Exercise details. Please arrange the records between the lines holding "Open the Computed styles tab" and "pos(224,396)", inclusive, as a JSON list of strings with one string per line and blank lines left out.

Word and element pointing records
- - - -
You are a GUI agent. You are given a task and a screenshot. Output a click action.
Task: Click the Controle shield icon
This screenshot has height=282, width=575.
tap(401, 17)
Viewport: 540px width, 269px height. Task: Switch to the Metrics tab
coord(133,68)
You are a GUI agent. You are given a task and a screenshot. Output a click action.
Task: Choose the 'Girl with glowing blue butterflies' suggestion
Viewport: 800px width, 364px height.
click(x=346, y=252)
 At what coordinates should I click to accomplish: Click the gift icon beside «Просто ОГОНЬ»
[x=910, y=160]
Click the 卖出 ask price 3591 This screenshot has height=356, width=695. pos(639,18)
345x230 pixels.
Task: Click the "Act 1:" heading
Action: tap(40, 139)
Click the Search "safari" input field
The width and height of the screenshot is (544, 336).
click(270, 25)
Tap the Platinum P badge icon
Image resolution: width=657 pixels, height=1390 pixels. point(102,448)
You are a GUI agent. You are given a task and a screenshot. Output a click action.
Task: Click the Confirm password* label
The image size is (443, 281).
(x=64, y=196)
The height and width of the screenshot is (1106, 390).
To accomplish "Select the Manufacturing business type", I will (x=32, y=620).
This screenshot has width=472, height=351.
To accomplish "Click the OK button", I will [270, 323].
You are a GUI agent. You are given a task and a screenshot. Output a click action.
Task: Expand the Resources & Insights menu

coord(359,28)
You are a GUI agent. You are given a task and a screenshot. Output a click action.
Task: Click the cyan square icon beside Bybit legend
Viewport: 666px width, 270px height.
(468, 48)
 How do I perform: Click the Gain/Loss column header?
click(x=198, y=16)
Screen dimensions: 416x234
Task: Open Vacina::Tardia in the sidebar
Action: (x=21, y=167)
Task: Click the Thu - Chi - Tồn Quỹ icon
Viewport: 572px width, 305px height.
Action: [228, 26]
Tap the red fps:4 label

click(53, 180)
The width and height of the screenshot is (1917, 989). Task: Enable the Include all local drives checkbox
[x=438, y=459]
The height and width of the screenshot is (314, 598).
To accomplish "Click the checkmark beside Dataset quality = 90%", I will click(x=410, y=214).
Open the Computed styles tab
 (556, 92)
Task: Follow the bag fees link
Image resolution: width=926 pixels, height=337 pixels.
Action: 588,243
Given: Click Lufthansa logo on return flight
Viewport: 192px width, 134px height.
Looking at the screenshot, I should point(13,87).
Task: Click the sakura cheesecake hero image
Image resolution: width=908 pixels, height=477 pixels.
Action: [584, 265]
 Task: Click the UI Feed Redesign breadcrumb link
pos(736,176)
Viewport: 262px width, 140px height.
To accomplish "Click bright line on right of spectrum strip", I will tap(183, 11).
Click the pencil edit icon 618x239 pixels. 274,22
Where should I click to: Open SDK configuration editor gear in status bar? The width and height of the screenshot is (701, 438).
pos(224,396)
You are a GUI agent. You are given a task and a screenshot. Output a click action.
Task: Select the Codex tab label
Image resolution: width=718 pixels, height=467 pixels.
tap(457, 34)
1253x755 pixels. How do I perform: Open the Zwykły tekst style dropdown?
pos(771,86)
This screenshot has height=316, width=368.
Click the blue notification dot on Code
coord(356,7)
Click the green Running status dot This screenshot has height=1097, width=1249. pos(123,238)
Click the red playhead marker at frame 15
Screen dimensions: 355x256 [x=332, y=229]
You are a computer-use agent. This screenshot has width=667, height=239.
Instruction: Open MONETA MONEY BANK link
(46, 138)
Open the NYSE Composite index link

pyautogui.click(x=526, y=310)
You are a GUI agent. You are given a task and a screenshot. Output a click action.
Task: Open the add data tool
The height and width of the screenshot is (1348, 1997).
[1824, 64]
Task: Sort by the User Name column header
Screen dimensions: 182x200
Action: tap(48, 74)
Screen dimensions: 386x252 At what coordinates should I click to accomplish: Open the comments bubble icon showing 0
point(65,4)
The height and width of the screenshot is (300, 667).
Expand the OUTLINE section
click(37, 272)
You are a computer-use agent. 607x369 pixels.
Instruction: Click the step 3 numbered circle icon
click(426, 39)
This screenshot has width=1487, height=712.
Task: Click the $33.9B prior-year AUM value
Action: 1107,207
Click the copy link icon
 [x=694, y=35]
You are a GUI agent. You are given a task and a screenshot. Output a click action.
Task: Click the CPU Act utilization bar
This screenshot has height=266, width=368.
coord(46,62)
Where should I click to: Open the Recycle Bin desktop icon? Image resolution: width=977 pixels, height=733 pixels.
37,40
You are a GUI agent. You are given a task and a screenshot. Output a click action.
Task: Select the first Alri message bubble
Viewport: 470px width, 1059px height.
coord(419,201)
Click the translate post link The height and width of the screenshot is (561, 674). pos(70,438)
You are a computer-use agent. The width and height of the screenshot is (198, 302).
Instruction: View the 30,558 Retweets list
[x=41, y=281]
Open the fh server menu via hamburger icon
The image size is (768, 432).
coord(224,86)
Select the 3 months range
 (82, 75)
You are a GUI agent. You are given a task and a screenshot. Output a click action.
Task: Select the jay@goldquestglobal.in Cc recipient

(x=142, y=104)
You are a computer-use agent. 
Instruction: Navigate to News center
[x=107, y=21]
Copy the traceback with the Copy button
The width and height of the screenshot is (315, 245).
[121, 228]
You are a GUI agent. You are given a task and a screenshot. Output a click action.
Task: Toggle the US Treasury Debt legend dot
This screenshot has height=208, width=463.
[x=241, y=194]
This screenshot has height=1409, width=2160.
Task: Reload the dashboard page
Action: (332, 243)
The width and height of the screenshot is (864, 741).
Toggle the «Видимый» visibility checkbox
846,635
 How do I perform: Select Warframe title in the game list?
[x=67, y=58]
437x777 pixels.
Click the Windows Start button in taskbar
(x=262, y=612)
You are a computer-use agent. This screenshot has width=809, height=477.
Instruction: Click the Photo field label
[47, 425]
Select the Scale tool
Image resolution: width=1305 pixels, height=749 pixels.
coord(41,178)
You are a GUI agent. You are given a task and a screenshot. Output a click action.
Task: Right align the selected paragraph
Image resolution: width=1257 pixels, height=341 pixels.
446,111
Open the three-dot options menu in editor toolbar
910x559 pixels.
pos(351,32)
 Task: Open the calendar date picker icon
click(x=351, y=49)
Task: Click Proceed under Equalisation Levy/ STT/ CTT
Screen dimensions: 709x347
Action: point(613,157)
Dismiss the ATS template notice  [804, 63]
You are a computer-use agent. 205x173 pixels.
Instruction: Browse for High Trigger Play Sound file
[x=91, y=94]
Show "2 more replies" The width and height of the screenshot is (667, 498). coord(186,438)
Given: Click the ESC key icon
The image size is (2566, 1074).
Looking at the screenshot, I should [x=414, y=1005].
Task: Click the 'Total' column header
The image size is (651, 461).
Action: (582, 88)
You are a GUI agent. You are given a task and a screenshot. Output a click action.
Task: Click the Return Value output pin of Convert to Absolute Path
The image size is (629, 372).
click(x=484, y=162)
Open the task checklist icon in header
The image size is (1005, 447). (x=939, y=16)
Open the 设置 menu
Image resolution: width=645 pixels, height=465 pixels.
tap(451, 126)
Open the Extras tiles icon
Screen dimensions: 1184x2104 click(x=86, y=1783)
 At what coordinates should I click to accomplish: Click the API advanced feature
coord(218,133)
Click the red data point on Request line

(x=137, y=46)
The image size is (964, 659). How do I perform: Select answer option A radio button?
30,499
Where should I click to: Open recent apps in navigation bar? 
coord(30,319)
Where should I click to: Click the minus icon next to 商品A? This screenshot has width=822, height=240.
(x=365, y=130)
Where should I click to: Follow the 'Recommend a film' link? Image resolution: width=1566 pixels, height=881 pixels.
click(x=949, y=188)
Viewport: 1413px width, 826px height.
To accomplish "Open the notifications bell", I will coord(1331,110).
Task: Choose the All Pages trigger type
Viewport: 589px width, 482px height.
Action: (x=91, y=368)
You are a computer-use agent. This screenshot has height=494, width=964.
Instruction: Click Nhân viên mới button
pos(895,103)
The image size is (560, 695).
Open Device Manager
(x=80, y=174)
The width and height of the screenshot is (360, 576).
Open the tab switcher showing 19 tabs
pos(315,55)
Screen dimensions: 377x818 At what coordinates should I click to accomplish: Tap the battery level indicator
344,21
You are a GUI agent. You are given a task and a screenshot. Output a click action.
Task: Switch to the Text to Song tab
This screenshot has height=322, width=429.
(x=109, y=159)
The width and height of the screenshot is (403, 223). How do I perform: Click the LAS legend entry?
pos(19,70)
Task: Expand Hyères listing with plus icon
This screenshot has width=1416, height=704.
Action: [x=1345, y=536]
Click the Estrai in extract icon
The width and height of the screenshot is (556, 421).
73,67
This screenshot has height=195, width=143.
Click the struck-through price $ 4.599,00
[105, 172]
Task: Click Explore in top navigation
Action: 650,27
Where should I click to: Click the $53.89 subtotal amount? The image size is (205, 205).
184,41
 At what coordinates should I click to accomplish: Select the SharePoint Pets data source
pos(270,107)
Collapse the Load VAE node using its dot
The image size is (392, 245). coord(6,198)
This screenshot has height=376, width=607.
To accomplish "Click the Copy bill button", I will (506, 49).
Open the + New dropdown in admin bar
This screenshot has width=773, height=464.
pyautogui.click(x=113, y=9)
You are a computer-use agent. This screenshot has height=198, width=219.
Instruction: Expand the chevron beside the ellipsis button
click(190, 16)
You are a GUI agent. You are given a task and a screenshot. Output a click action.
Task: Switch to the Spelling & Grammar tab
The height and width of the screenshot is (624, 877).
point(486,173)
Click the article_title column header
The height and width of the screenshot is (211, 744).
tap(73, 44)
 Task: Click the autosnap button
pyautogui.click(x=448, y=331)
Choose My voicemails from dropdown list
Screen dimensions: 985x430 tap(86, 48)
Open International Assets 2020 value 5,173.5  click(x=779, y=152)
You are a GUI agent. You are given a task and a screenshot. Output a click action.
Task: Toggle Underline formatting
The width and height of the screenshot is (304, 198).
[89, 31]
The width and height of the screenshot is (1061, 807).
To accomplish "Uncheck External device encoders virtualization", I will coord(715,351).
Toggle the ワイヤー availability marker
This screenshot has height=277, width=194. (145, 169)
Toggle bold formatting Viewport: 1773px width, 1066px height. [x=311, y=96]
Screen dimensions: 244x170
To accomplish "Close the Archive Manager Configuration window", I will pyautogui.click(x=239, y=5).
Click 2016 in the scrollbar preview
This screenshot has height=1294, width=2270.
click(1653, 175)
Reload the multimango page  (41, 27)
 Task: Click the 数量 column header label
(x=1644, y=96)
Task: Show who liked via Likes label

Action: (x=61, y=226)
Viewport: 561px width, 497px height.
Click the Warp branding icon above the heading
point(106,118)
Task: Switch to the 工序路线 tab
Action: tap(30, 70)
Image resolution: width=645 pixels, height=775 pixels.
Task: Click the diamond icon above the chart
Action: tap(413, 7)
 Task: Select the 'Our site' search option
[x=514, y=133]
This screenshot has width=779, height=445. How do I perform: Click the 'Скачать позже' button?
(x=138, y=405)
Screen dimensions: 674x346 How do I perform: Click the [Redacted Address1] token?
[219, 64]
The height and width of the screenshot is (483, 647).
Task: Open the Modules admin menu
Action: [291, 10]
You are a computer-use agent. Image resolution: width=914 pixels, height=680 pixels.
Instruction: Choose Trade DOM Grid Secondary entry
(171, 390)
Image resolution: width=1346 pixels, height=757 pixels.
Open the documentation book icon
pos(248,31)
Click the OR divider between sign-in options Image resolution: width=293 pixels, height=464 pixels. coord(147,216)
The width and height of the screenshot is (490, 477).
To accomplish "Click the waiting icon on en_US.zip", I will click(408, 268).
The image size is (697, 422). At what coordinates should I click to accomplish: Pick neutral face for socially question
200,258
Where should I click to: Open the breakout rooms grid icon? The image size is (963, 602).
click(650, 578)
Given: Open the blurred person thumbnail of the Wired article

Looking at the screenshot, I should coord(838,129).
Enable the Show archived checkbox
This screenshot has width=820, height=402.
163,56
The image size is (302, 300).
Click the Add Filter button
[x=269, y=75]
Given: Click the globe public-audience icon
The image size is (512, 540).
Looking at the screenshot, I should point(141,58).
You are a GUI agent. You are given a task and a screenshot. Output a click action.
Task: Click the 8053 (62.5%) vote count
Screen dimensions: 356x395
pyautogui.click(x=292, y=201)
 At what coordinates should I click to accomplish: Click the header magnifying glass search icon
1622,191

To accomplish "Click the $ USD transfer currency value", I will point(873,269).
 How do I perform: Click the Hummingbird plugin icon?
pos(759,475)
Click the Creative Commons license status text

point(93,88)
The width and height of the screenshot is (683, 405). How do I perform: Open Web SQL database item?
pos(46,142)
- - - -
Exercise solution.
[
  "Open the Computed styles tab",
  " (556, 92)",
  "Task: Follow the bag fees link",
  "Image resolution: width=926 pixels, height=337 pixels.",
  "Action: 588,243",
  "Given: Click Lufthansa logo on return flight",
  "Viewport: 192px width, 134px height.",
  "Looking at the screenshot, I should point(13,87).",
  "Task: Click the sakura cheesecake hero image",
  "Image resolution: width=908 pixels, height=477 pixels.",
  "Action: [584, 265]",
  " Task: Click the UI Feed Redesign breadcrumb link",
  "pos(736,176)",
  "Viewport: 262px width, 140px height.",
  "To accomplish \"Click bright line on right of spectrum strip\", I will tap(183, 11).",
  "Click the pencil edit icon 618x239 pixels. 274,22",
  "Where should I click to: Open SDK configuration editor gear in status bar? The width and height of the screenshot is (701, 438).",
  "pos(224,396)"
]